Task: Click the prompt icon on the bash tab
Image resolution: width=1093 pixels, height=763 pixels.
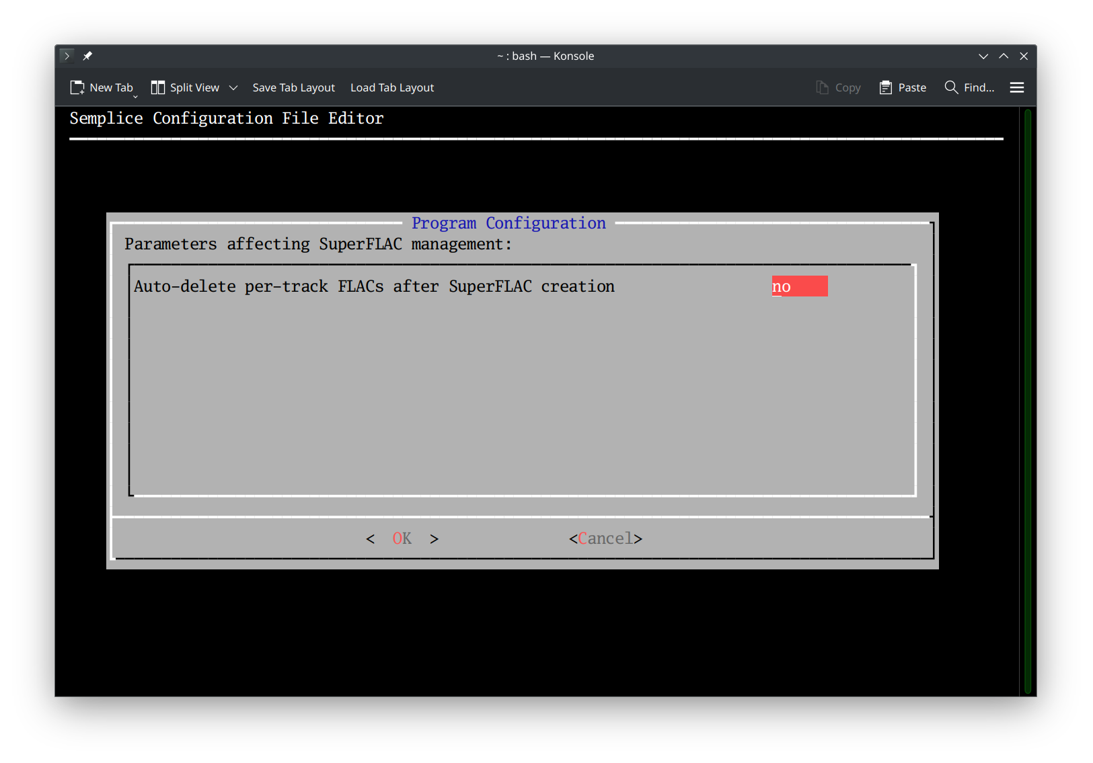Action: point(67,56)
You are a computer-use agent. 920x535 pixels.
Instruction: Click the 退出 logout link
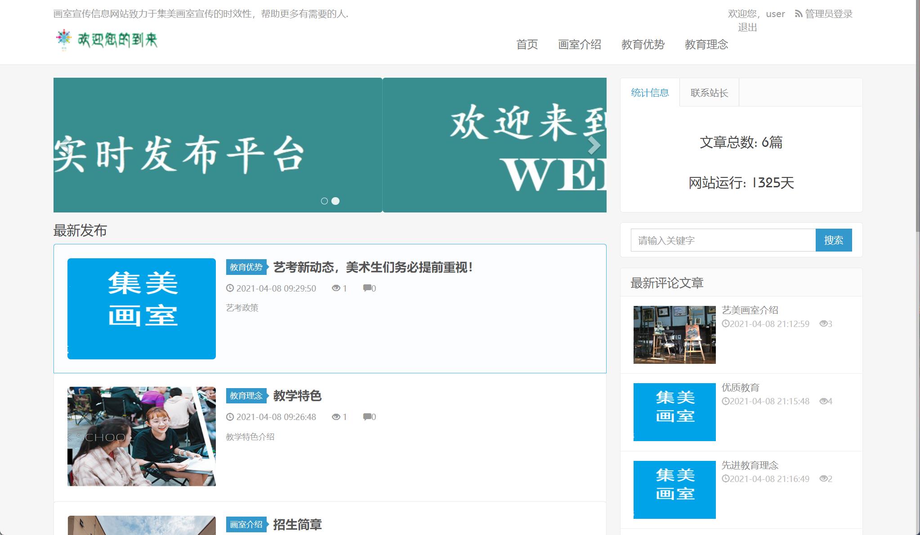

=-=-=

◆ WHAT THE TASK REQUIRES:
Once the pictures are set aside, copy the remaining text of every entry exactly.

◆ EXERCISE RESPONSE:
Task: Click the prompt icon on the bash tab
Image resolution: width=1093 pixels, height=763 pixels.
Action: point(67,56)
You are a computer-use agent. 920x535 pixels.
Instruction: Click the 退出 logout link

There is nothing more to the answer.